We’ve been doing our home renovation and design issue for many years because we know Beacon Hill residents love their houses and apartments. Local homes get filled with furniture and accessories from Charles Street shops. Local homeowners get advice from the guys at Charles Street Supply.

Our homes are especially nice in the fall and winter when the small spaces can seem cozy and appropriate.

But in this neighborhood, home is not just inside. It’s also outside, in the neighborhood itself. Some of us rarely leave the Hill. We work in the neighborhood. We shop in the neighborhood. If we can’t get it here we do without. When we go out for dinner, we think we’ll go to Cambridge or the South End, but nine times out of ten we’ll say to ourselves, “Let’s just walk over to Pierrot, or Grotto, or the Bistro, or Lala Rokh or . . .”

This home that we rarely leave gets characterized as “tony” by the larger media. But a better description is quirky, and wonderfully so.

It’s a place where to get to one hairdresser’s shop, you have to walk through a frame shop.

It’s a place where the young working population is loud and boisterous, according to the Boston Police details hired by Suffolk University. They are our young colleagues, and they keep us up at night. It must be that these young lawyers, money managers and researchers finally have enough free time to party and enough money to buy the hootch.

It’s a place where perfectly respectable people aren’t above carrying home from the piles of trash something that will exactly meet their needs.

It’s a place where hundreds of people have opened their doors on Halloween to friends, neighbors and strangers for decades, and no one — trick or treaters or the people passing out the candy — has ever had a problem.

It’s a place also where at least a dozen people each year open their gardens to thousands of people, and no one has ever had a problem.

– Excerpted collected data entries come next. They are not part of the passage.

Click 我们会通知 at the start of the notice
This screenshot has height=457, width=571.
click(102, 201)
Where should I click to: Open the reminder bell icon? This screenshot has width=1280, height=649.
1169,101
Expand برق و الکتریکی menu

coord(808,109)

It’s an environmentally sound place to live — half the people don’t own a car and half walk to work. The row houses we occupy are efficient at keeping out the cold in the winter and the heat in the summer.

It’s a place that people don’t leave when they grow old and retire. Why would they, when they have everything at home that most people seek in a retirement community — safety, convenience, companionship and ease of living. There’s even an organization, Beacon Hill Village, devoted to making sure this part of the population thrives.

It’s a place where residents welcome visitors. Acorn Street residents, for example, are known to step out of their houses and ask where visitors are from. They tell them a little about the history of the place. Other residents, seeing visitors at a locked gate, sometimes let them into a private area.

It’s a neighborhood that takes a lot of pride in itself. Residents are willing to put in the time that it takes to run the civic association. They subject themselves to restrictions about the color with which they can paint their front door. A group of garden club women tend several gardens on the Hill. Many residents and business owners are willing to bundle up in cold weather to put up the holiday decorations and take them down.

We live in this home with more than 9,000 other people. Even though it is small, about a quarter mile square, the number of tussles due to its density are few.

There are problems, of course — unrestrained trash, un-swept streets, untended dogs and a disappointment or two when a beloved shop closes its doors and a less appealing business moves in.

But the bad is far outweighed by the good.

We are lucky to call this neighborhood home.